For example, minimum and maximum angles, a quantization step
quantity, and two or more angle intervals of the quantization table
used in the encoding apparatus may be inserted into a bitstream,
and then, the bitstream may be transmitted to the decoding
apparatus. Then, the decoding apparatus can restore the
quantization table used by the encoding apparatus based on the
information transmitted by the encoding apparatus and Equations (7)
and (8).
[0181] FIG. 11 is a block diagram of an example of the spatial
parameter extraction unit 402 illustrated in FIG. 4, i.e., a
spatial parameter extraction unit 910. Referring to FIG. 11, the
spatial parameter extraction unit 910 includes a first spatial
parameter measurement unit 911 and a second spatial parameter
measurement unit 913.
[0182] The first spatial parameter measurer 911 measures a CLD
between a plurality of channels based on an input multi-channel
audio signal.
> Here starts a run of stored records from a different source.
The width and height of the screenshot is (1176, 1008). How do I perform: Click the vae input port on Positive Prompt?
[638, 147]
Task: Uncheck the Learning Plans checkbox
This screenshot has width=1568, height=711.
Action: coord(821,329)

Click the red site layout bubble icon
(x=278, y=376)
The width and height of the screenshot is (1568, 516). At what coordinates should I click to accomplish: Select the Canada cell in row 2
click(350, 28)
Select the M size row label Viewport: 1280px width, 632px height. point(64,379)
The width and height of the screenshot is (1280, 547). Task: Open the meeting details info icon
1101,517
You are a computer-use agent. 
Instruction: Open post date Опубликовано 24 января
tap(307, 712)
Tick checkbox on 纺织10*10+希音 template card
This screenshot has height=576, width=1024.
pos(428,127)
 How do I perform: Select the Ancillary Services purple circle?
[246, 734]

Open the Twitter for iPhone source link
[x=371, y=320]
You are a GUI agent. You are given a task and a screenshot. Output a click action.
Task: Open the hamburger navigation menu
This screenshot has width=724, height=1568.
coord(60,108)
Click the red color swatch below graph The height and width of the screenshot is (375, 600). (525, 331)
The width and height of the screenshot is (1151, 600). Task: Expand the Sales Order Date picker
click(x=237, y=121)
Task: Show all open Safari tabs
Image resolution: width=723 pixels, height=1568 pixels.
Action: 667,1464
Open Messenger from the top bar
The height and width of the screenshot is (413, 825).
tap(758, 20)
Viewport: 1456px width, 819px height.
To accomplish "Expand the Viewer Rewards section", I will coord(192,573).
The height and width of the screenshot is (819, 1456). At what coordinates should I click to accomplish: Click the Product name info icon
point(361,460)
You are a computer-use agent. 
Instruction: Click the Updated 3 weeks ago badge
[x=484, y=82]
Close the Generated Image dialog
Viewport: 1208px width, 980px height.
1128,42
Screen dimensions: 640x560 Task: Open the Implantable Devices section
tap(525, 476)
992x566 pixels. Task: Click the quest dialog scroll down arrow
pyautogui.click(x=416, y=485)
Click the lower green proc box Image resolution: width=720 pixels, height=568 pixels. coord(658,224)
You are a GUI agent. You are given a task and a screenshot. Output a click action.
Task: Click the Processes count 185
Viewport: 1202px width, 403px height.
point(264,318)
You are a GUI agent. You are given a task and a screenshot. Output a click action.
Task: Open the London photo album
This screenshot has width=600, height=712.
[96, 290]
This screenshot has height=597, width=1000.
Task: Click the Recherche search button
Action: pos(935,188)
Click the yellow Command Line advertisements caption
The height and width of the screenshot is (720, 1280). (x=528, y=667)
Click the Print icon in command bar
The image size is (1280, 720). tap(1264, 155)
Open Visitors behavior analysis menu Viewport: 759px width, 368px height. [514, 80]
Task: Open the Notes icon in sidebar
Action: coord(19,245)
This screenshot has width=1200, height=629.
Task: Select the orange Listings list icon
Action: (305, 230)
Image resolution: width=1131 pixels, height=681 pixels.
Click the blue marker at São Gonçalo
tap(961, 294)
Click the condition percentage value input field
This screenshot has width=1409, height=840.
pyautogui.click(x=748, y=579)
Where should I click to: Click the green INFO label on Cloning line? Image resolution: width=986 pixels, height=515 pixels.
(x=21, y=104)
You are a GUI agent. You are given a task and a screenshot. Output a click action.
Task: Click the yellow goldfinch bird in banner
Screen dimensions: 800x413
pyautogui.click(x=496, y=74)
The second spatial parameter measurer unit 913
divides the space between a pair of channels of the plurality of
channels into a number of sections using a predetermined angle
interval or two or more angle intervals, and creates a quantization
table suitable for the combination of the pair of channels. Then, a
quantization unit 920 quantizes a CLD extracted by the spatial
parameter extraction unit 910 using the quantization table.
[0183] FIG. 12 is a block diagram of an apparatus (hereinafter
referred to as the decoding apparatus) for decoding spatial
parameters of a multi-channel audio signal according to an
embodiment of the present invention. Referring to FIG. 12, the
decoding apparatus includes an unpacking unit 930, a differential
decoding unit 932, and an inverse quantization unit 935.
[0184] The unpacking unit 930 extracts a quantized CLD, which
corresponds to the difference between the energy levels of a pair
of channels, from an input bitstream. The inverse quantization unit
935 inversely quantizes the quantized CLD using a quantization
table in consideration of the properties of the pair of
channels.
[0185] A method of decoding spatial parameters of a multi-channel
audio signal according to an embodiment of the present invention
will hereinafter be described in detail with reference to FIG.
17.
[0186] Referring to FIG. 17, in operation 1000, the unpacking unit
930 extracts quantized CLD data and a pilot from an input
bitstream. If the extracted quantized CLD data or the extracted
pilot is Huffman-encoded, then the decoding apparatus illustrated
in FIG. 12 may also include a Huffman decoding unit which performs
Huffman decoding on the extracted quantized CLD data or the
extracted pilot. On the other hand, if the extracted quantized CLD
data or the extracted pilot is entropy-encoded, the decoding
apparatus may perform entropy decoding on the extracted quantized
CLD data or the extracted pilot.
[0187] In operation 1002, the differential decoding unit 932 adds
the extracted pilot to the extracted quantized CLD data, thereby
restoring a plurality of quantized CLDs. The operation of the
differential decoding unit 932 has already been described above
with reference to FIGS. 2 through 4B, and thus, a detailed
description thereof will be skipped.
[0188] In operation 1005, the inverse quantization unit 935
inversely quantizes each of the quantized CLDs obtained in
operation 1002 using a quantization table using a pre-determined
angle interval as a quantization step size.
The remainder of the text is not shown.